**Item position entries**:
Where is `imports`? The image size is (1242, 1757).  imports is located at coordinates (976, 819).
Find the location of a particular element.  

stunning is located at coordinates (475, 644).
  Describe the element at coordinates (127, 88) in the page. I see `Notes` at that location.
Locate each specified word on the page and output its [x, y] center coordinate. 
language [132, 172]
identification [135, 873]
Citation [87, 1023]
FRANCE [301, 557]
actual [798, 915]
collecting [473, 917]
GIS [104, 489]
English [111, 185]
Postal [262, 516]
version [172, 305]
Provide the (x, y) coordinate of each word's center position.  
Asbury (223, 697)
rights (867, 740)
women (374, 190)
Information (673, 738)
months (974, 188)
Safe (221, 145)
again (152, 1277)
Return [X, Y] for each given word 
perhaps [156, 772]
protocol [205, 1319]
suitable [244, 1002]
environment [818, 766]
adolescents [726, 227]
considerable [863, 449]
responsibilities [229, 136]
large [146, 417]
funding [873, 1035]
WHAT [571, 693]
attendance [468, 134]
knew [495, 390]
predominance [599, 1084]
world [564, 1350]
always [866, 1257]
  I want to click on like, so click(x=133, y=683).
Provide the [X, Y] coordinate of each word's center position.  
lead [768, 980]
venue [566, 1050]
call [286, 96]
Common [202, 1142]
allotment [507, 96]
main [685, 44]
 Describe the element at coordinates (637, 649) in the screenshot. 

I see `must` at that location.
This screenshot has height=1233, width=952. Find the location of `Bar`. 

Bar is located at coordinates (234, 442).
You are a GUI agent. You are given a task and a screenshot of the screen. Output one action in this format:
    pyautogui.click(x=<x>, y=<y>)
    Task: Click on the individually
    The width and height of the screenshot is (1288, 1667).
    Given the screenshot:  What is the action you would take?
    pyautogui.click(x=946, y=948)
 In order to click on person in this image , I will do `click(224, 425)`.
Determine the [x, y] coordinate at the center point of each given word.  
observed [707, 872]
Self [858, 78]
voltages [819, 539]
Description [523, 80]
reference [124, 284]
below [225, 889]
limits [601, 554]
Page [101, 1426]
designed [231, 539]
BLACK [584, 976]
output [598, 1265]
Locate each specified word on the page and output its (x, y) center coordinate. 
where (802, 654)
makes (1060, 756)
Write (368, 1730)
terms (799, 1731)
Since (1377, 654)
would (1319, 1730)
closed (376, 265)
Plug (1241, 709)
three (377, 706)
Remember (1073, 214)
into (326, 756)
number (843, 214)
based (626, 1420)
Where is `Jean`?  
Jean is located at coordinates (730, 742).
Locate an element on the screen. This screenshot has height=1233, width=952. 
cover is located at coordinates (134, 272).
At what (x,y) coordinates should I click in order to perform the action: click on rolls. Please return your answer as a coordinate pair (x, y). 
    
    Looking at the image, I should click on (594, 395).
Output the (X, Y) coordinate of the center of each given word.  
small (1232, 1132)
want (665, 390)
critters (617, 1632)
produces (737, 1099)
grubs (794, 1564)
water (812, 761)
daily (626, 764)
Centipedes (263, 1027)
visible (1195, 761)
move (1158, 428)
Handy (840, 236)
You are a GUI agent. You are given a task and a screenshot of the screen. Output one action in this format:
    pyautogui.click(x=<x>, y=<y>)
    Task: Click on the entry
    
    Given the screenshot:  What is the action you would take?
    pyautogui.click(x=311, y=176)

**Short task**: Give back all of the records above, line for line and unchanged.

**Correct answer**:
Where is `imports`? The image size is (1242, 1757).  imports is located at coordinates (976, 819).
Find the location of a particular element.  

stunning is located at coordinates (475, 644).
  Describe the element at coordinates (127, 88) in the page. I see `Notes` at that location.
Locate each specified word on the page and output its [x, y] center coordinate. 
language [132, 172]
identification [135, 873]
Citation [87, 1023]
FRANCE [301, 557]
actual [798, 915]
collecting [473, 917]
GIS [104, 489]
English [111, 185]
Postal [262, 516]
version [172, 305]
Provide the (x, y) coordinate of each word's center position.  
Asbury (223, 697)
rights (867, 740)
women (374, 190)
Information (673, 738)
months (974, 188)
Safe (221, 145)
again (152, 1277)
Return [X, Y] for each given word 
perhaps [156, 772]
protocol [205, 1319]
suitable [244, 1002]
environment [818, 766]
adolescents [726, 227]
considerable [863, 449]
responsibilities [229, 136]
large [146, 417]
funding [873, 1035]
WHAT [571, 693]
attendance [468, 134]
knew [495, 390]
predominance [599, 1084]
world [564, 1350]
always [866, 1257]
  I want to click on like, so click(x=133, y=683).
Provide the [X, Y] coordinate of each word's center position.  
lead [768, 980]
venue [566, 1050]
call [286, 96]
Common [202, 1142]
allotment [507, 96]
main [685, 44]
 Describe the element at coordinates (637, 649) in the screenshot. 

I see `must` at that location.
This screenshot has height=1233, width=952. Find the location of `Bar`. 

Bar is located at coordinates (234, 442).
You are a GUI agent. You are given a task and a screenshot of the screen. Output one action in this format:
    pyautogui.click(x=<x>, y=<y>)
    Task: Click on the individually
    The width and height of the screenshot is (1288, 1667).
    Given the screenshot:  What is the action you would take?
    pyautogui.click(x=946, y=948)
 In order to click on person in this image , I will do `click(224, 425)`.
Determine the [x, y] coordinate at the center point of each given word.  
observed [707, 872]
Self [858, 78]
voltages [819, 539]
Description [523, 80]
reference [124, 284]
below [225, 889]
limits [601, 554]
Page [101, 1426]
designed [231, 539]
BLACK [584, 976]
output [598, 1265]
Locate each specified word on the page and output its (x, y) center coordinate. 
where (802, 654)
makes (1060, 756)
Write (368, 1730)
terms (799, 1731)
Since (1377, 654)
would (1319, 1730)
closed (376, 265)
Plug (1241, 709)
three (377, 706)
Remember (1073, 214)
into (326, 756)
number (843, 214)
based (626, 1420)
Where is `Jean`?  
Jean is located at coordinates (730, 742).
Locate an element on the screen. This screenshot has height=1233, width=952. 
cover is located at coordinates (134, 272).
At what (x,y) coordinates should I click in order to perform the action: click on rolls. Please return your answer as a coordinate pair (x, y). 
    
    Looking at the image, I should click on (594, 395).
Output the (X, Y) coordinate of the center of each given word.  
small (1232, 1132)
want (665, 390)
critters (617, 1632)
produces (737, 1099)
grubs (794, 1564)
water (812, 761)
daily (626, 764)
Centipedes (263, 1027)
visible (1195, 761)
move (1158, 428)
Handy (840, 236)
You are a GUI agent. You are given a task and a screenshot of the screen. Output one action in this format:
    pyautogui.click(x=<x>, y=<y>)
    Task: Click on the entry
    
    Given the screenshot:  What is the action you would take?
    pyautogui.click(x=311, y=176)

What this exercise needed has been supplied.